Over a year after the first liability shift, EMV chip cards are quickly becoming more commonplace. Already, 70 percent of U.S. consumers have EMV chip cards in their wallets. That number is expected to continue rising, with all payment cards predicted to be upgraded by the end of 2017.
For merchants, a key part of the EMV implementation process is choosing how they route transactions. Merchants have some level of flexibility in this area. They can choose either of two debit application identifiers (AIDs) to process transactions.
Merchants can route debit transactions using either the U.S. common AID or the global AID. The U.S. common AID accesses the Visa and MasterCard networks, as well as a variety of other PIN-debit networks. The global AID, on the other hand, will route only to Visa or MasterCard. Merchants can use either AID, regardless of which cardholder verification methods they have in place.
Depending on how their point-of-sale terminals are set up, individual merchants may vary on how they prompt cardholders to verify transactions.
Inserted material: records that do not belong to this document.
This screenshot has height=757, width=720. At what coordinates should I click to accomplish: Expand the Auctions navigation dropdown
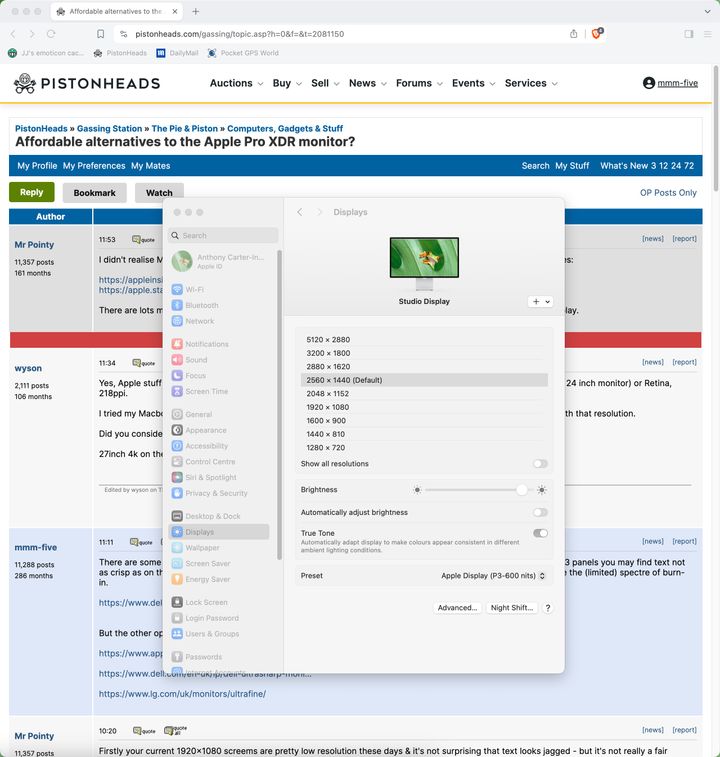click(x=237, y=83)
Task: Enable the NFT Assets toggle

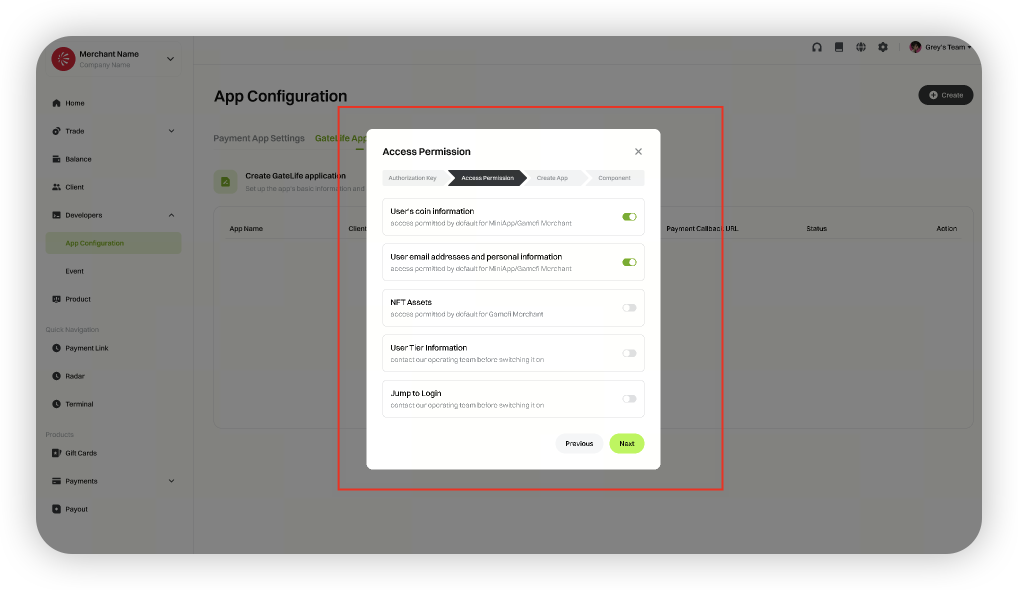Action: (x=629, y=308)
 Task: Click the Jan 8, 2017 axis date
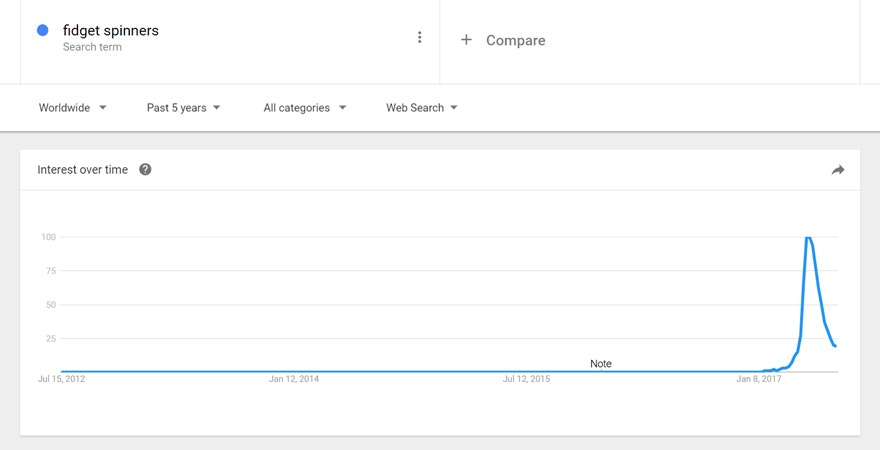coord(759,380)
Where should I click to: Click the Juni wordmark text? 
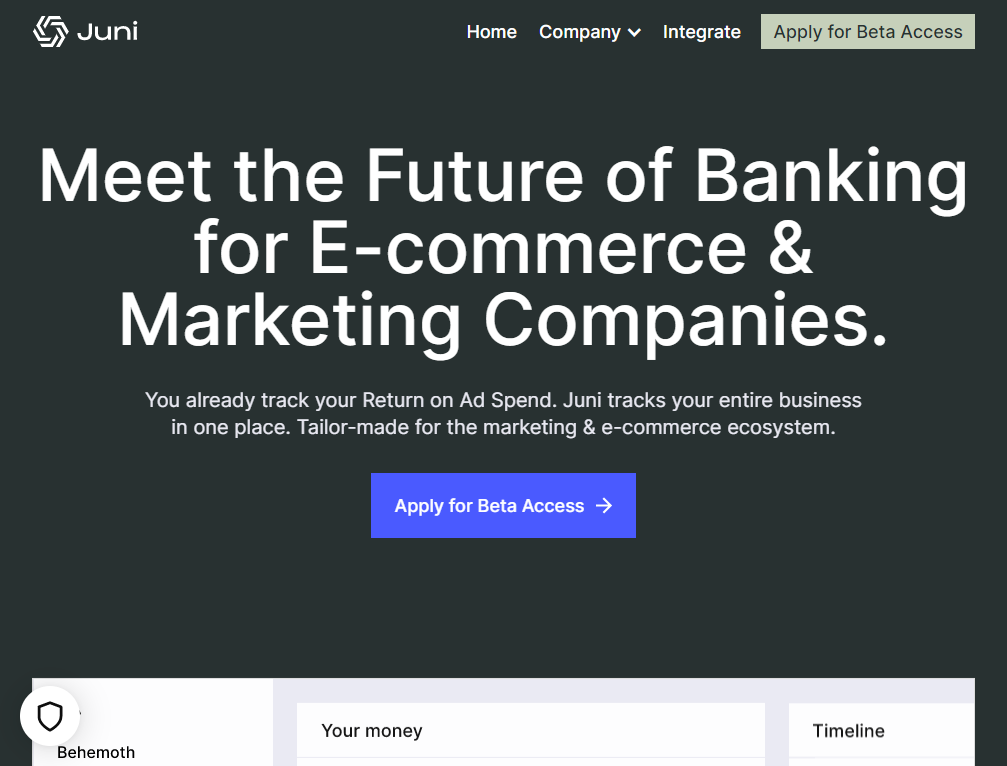tap(108, 31)
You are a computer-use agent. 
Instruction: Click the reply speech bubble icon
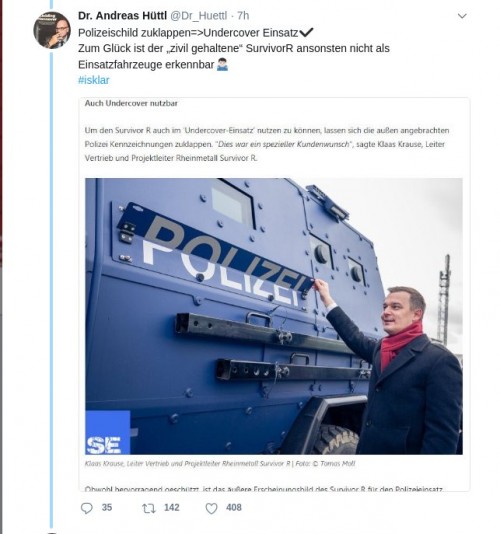pyautogui.click(x=87, y=508)
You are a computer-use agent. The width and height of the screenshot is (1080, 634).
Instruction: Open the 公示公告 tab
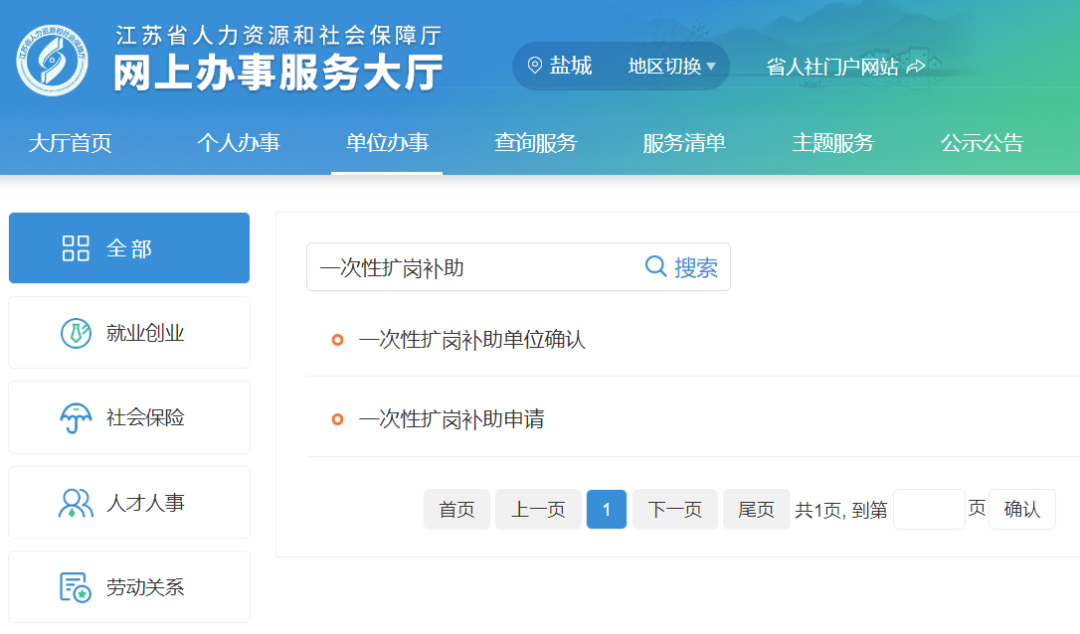981,143
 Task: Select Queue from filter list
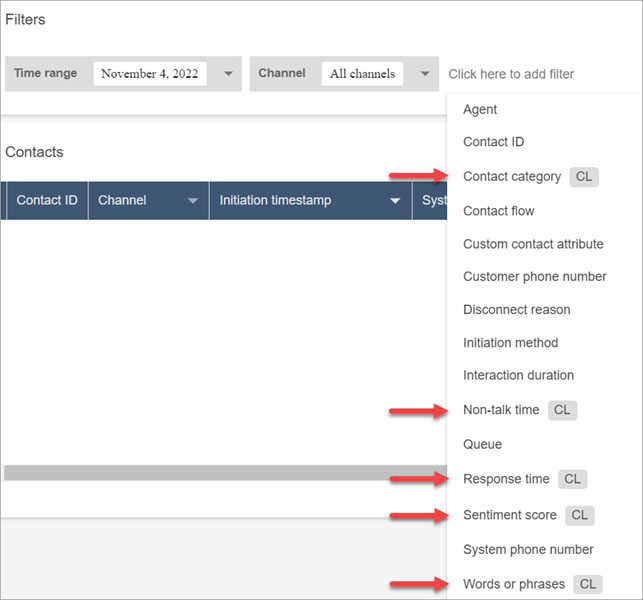click(x=482, y=444)
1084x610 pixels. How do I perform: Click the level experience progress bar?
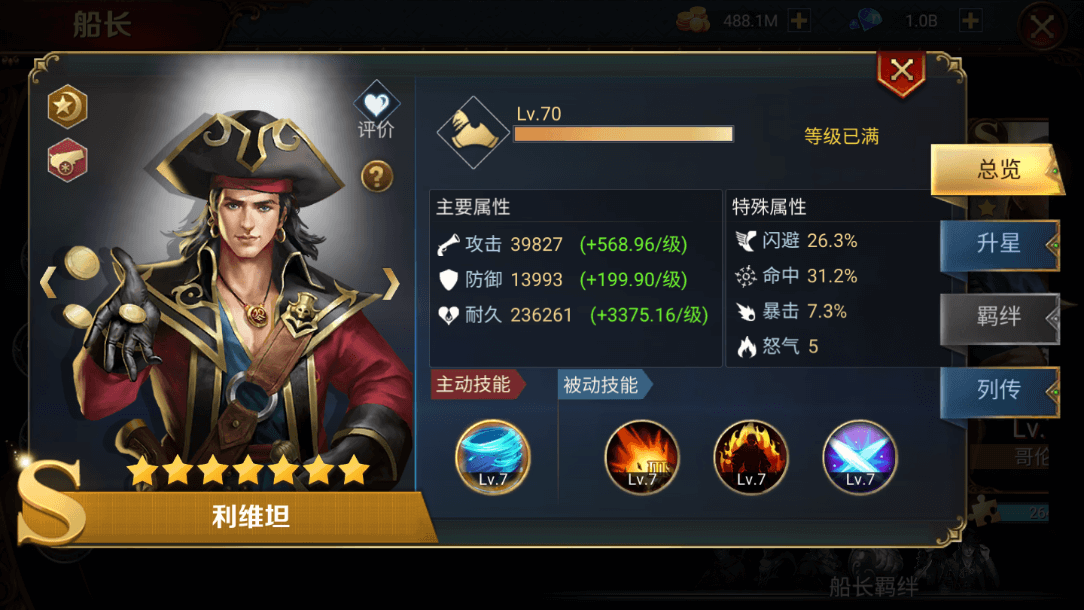(624, 133)
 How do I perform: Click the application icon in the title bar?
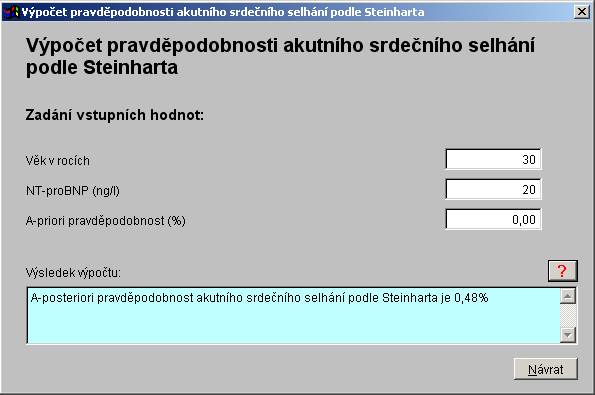pyautogui.click(x=11, y=12)
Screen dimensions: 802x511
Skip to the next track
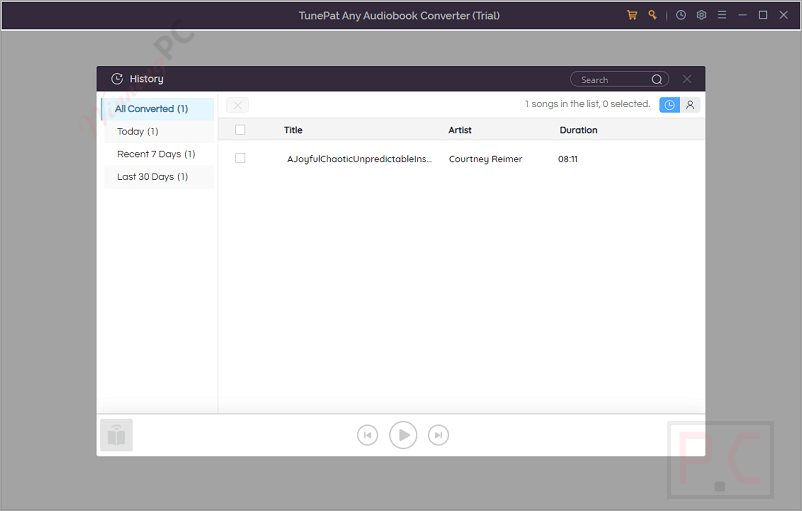pos(438,435)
Verification methods may include:
- PIN entry
- Signature verification
- No cardholder verification method (CVM)
In a recent statement, Visa provided clarification that merchants automatically prompting for PIN entry must also provide a signature verification option or a no CVM opt out. At no point during a transaction should a cardholder be prompted to select a debit AID.
With cardholders’ EMV debit transactions varying by merchant, financial institutions may receive questions on the various processes in place. To ensure they are equipped to field these questions, front-line staff should have a basic understanding of how merchants route transactions.